Turn the lines from the one containing "Given: Open the 软件设置 menu tab" through the one containing "Looking at the" into a numbered list with no blank lines, and leave the pictures out. Include only those lines.

- **Supplied entries**:
++++++

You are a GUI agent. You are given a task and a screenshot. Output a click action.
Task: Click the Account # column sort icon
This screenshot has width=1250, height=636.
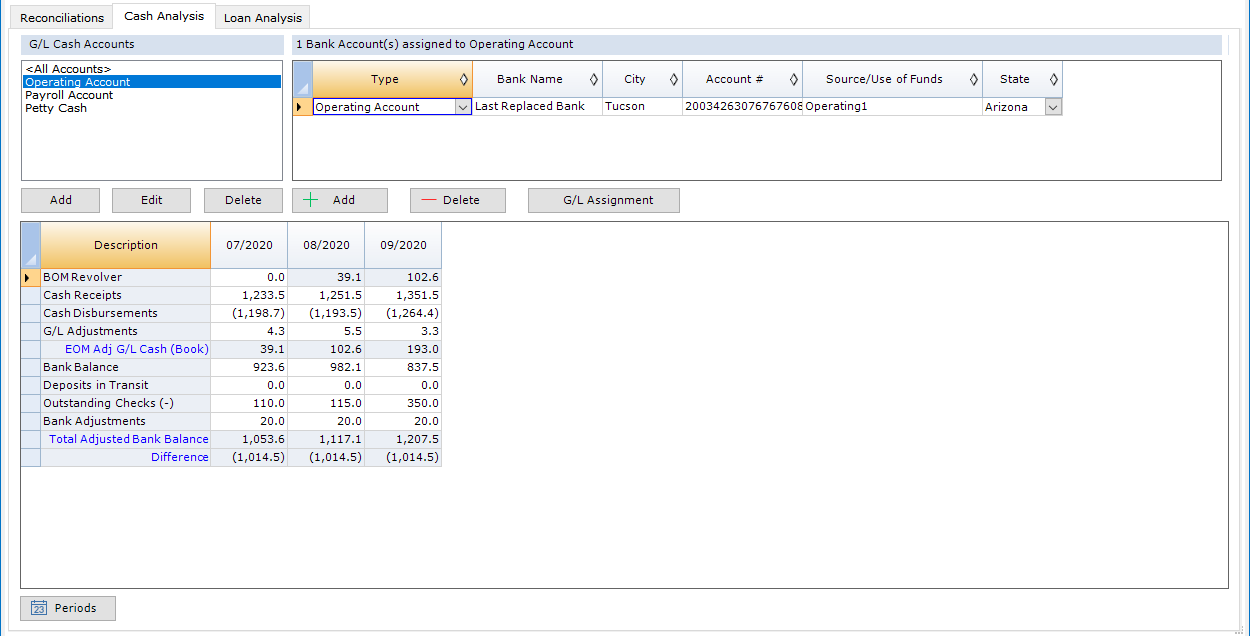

++++++

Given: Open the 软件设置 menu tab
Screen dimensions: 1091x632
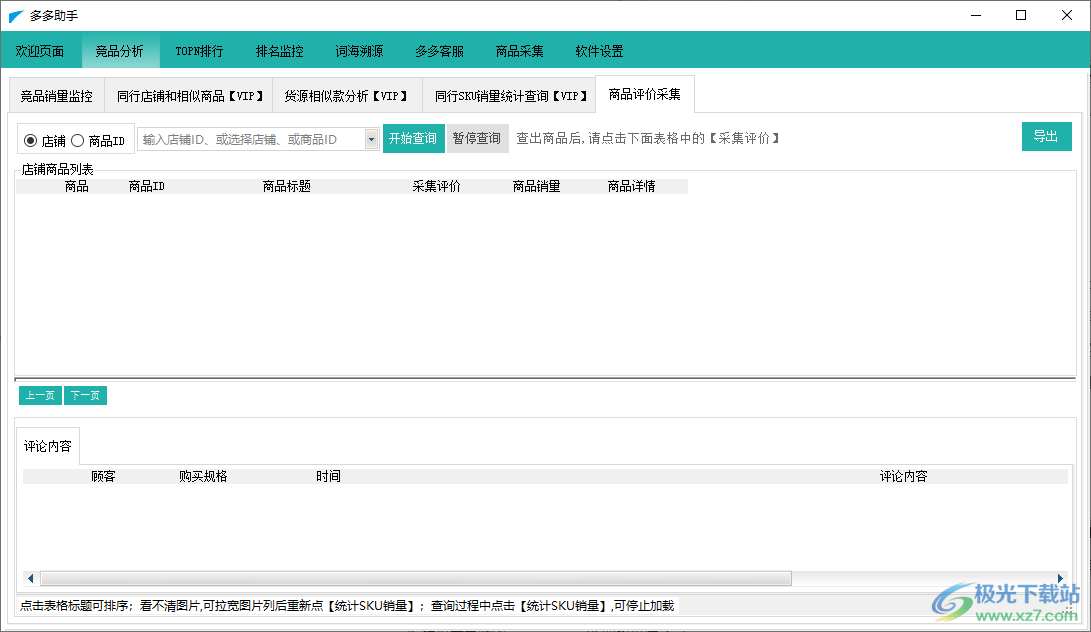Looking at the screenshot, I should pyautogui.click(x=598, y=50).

++++++

- **Finished task**:
1. Given: Open the 软件设置 menu tab
2. Screen dimensions: 1091x632
3. Looking at the screenshot, I should pyautogui.click(x=598, y=50).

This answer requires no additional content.